John Summerfield Staples: In the Shadow of History | Legend and Legacy
This series endeavors to recognize him, his legacy, and the unusual military position he occupied as the “Representative Recruit” of President Abraham Lincoln. Installments of this series appeared in each edition of The Fanlight through Spring 2015 and the anniversary of the ending of the Civil War.
PART FIVE of FIVE
Click here to start at the beginning of the story.
Links at the bottom of each article will take you to the next installment.
I first heard of John Summerfield Staples in the summer of 1973 when I was 25.
Intrigued by and curious about his Civil War experience, I began researching his life and times as time permitted. The more familiar he became to me, the more fascinated I became with him.
Many have risen to positions of power and glory only to end up as footnotes in seldom-read history books. Staples is different — he’s always been a footnote. His position as President Lincoln’s representative in the Union Army is certainly unique in military history, but attempts to recognize and honor him have not exactly ignited the public’s interest, although there have been some highlights.
Consider the following:
1909 — This year marked the 100th anniversary of Lincoln’s birth and the nation’s interest in the 16th president was awakened. Historians and biographers accommodated the public with books and articles, and Summerfield rode the same rising tide, to a much smaller degree, as Lincoln and his generals.
1910 — A. Mitchell Palmer, a prominent Stroudsburg attorney, was serving as a U.S. Congressman in 1910. He introduced a bill that would appropriate $20,000 to erect a statue or monument to Staples on the courthouse square.
Honoring Staples while, at the same time, generating a few tourist dollars sounded like a good idea, so the local papers all came out strongly in favor of this endeavor. The bill, however, died in committee. Staples was not seen as a national figure and his service was not viewed as a national event. Consequently, no money, no statue.
1933 — The Pennsylvania state highway department constructed a new bridge over the Pocono Creek on West Main Street in 1933. The local Knights of Malta dedicated and named the bridge for Staples, ordered a plaque to be installed, and arranged a ceremony for the grand opening.
Politicians, dignitaries, marching bands and even Staples’ great niece, 10-year-old Eleanor Symons from Dickson City, gathered at this well-attended event.
Little Eleanor pulled a cord, which unveiled the plaque and the President Judge of Monroe County declared the bridge open, after pouring a cup of water from the creek over the plaque.
This was the high-water mark of recognition for Summerfield. For more than 20 years, both bridge and plaque served their intended purpose and thousands of students became familiar with his name, if not his service, as they crossed his memorial bridge on their way to school.
The devastating flood of 1955 took the bridge down-stream and the plaque went with it.

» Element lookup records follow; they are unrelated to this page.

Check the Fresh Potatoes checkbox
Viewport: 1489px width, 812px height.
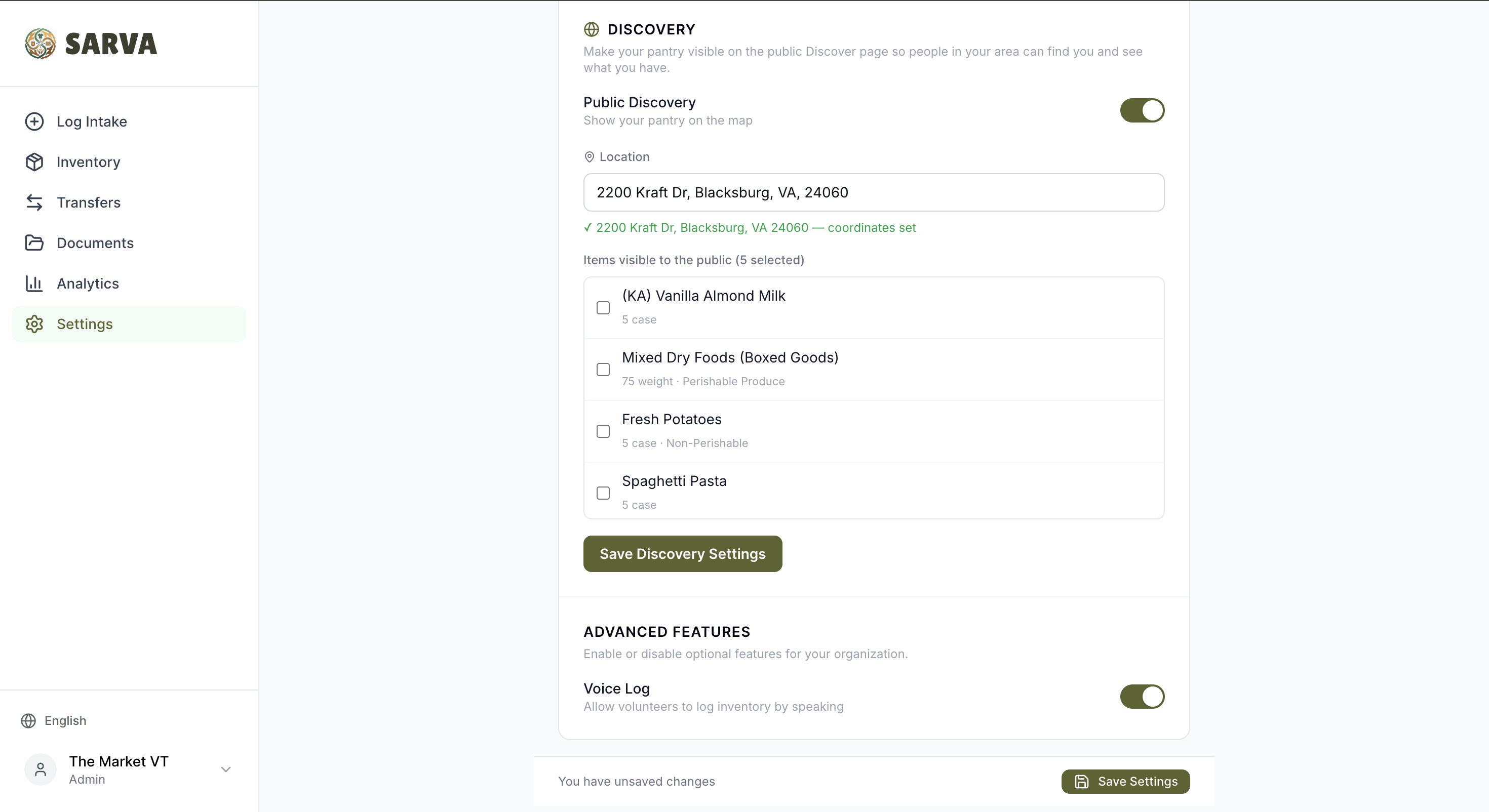pyautogui.click(x=603, y=431)
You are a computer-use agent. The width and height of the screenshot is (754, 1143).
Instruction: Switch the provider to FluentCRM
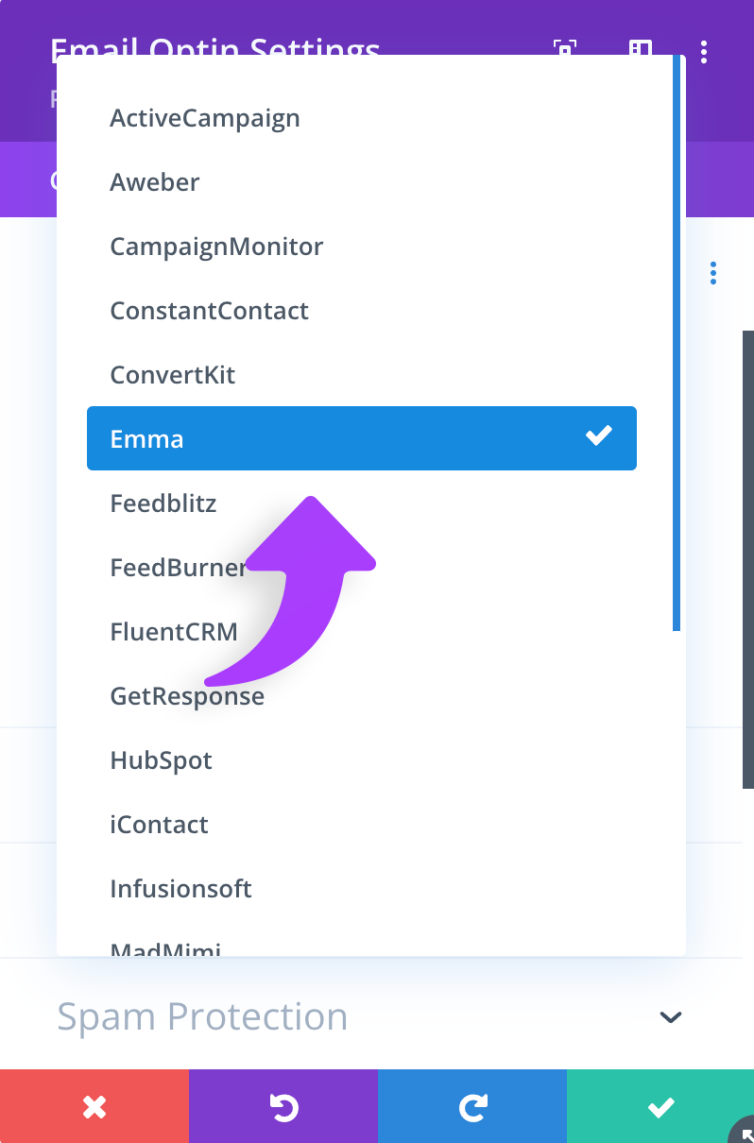point(174,631)
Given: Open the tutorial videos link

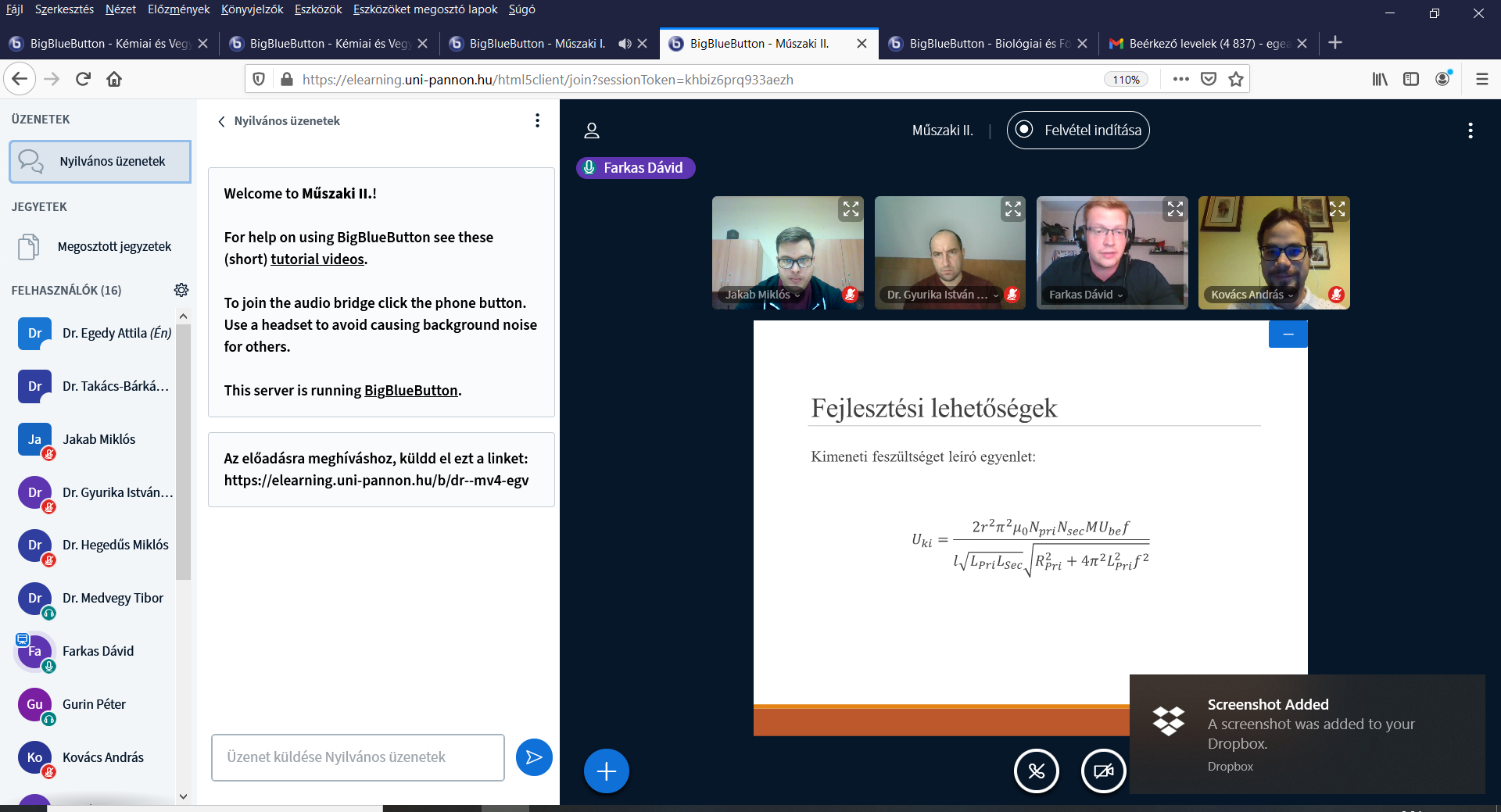Looking at the screenshot, I should (x=317, y=259).
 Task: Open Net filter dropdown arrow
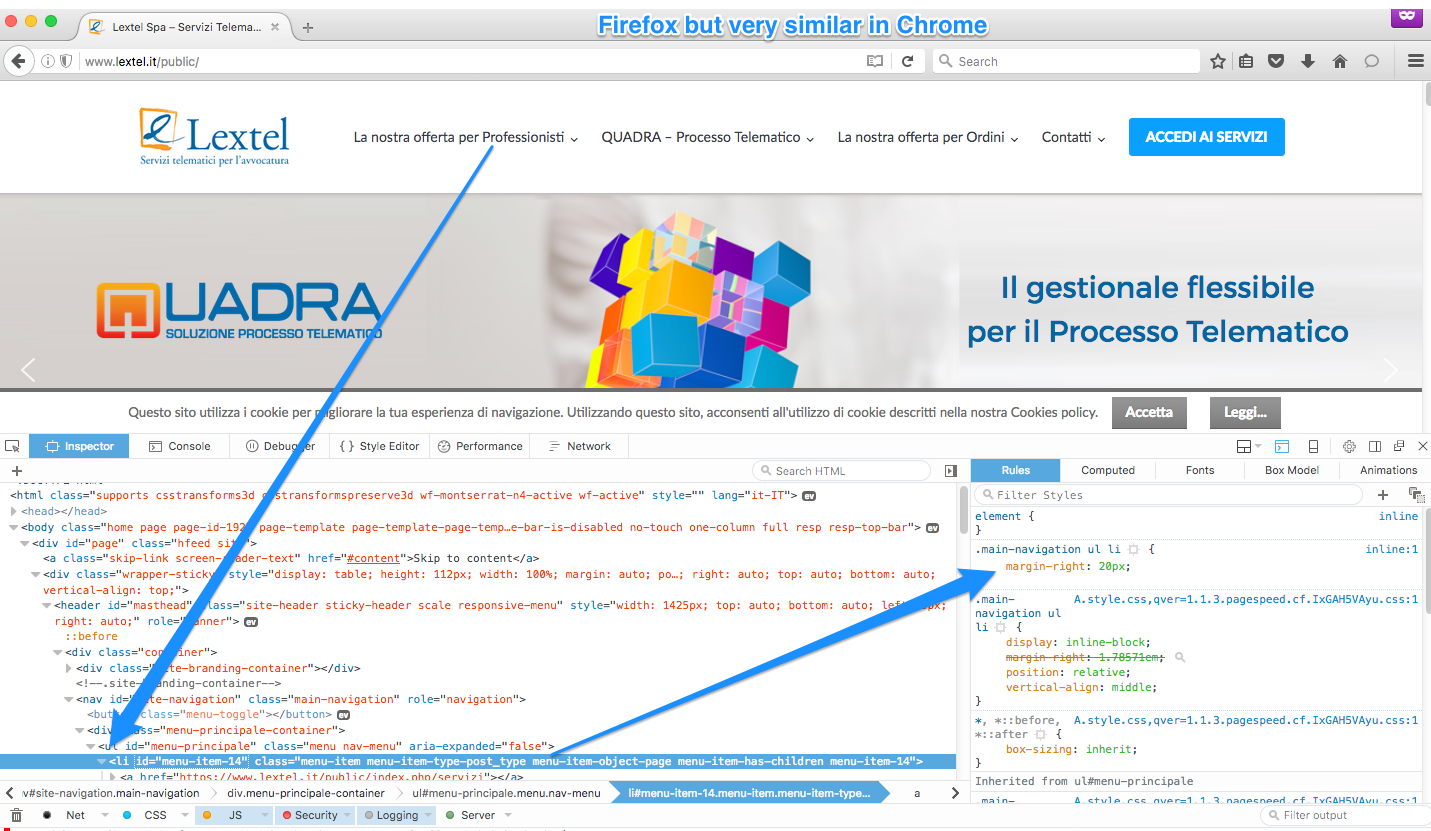tap(102, 815)
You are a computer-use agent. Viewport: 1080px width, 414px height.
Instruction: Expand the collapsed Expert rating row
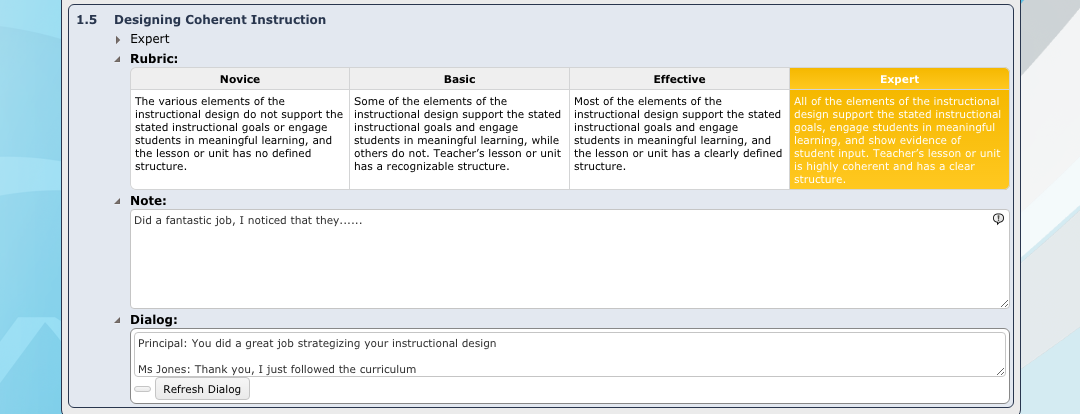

The bridge was rebuilt, but the plaque remains lost.
Over the next 20 years, there was little activity honoring Staples.
1987 — In 1987, thanks to the local chapter of the Daughters of the American Revolution, Staples’ badly worn and almost illegible headstone was replaced.
The original grave marker from 1888 is now on display in the basement exhibit space of the Stroud Mansion, headquarters of the Monroe County Historical Association, a fitting and honorable final resting place for it.
1990 — In 1990, 35 years after losing the original plaque to the 1955 flood, a new plaque was installed on the bridge, and another dedication service was held. Although not as elaborate or as well attended as the first, it demonstrated the good intentions of the local citizens toward their native son.
1995 — All seemed well until 1995, when a group of vandals, obviously interested in local history, stole the plaque off the bridge.
This plaque, like the original, was never recovered.
Today — It is astounding to me that Punxsutawney Phil gets an annual day of recognition, while acknowledgement for John Summerfield Staples remains sporadic at best. His unselfish service, like that of all citizen-soldiers, should not stand in the shadow of history, but in the bright light of a well-remembered legacy.
A legacy of service, without regard for recognition.